## Aim of the task
Leave the images out. Give every line below again, precisely.

## Supplied information

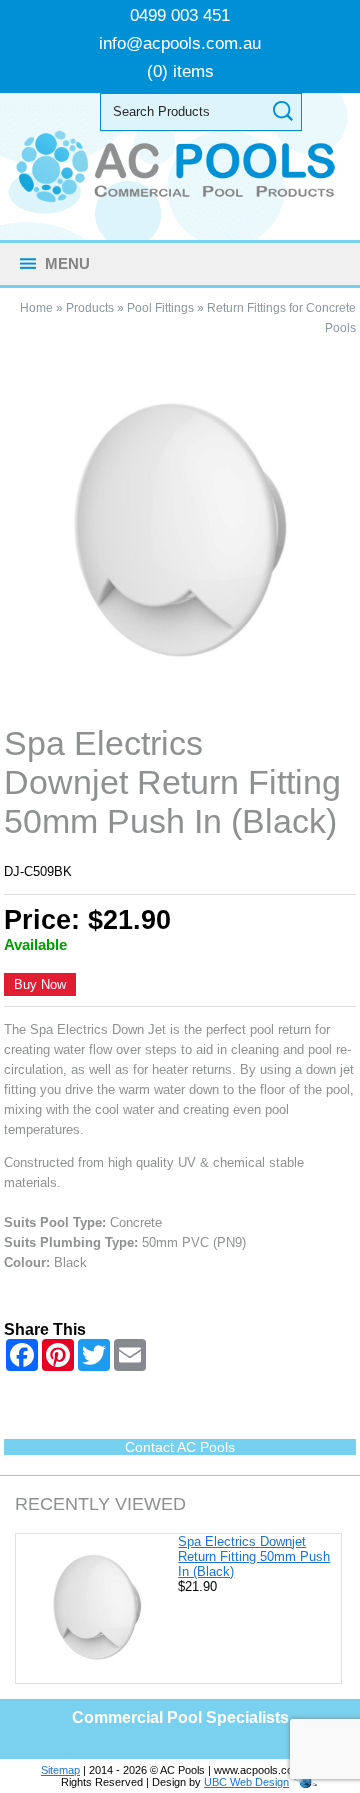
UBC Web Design (246, 1782)
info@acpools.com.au (180, 43)
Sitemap (60, 1770)
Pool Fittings (160, 308)
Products (90, 308)
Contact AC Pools (180, 1447)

## Response box
UBC Web Design (246, 1782)
info@acpools.com.au (180, 43)
Sitemap (60, 1770)
Pool Fittings (160, 308)
Products (90, 308)
Contact AC Pools (180, 1447)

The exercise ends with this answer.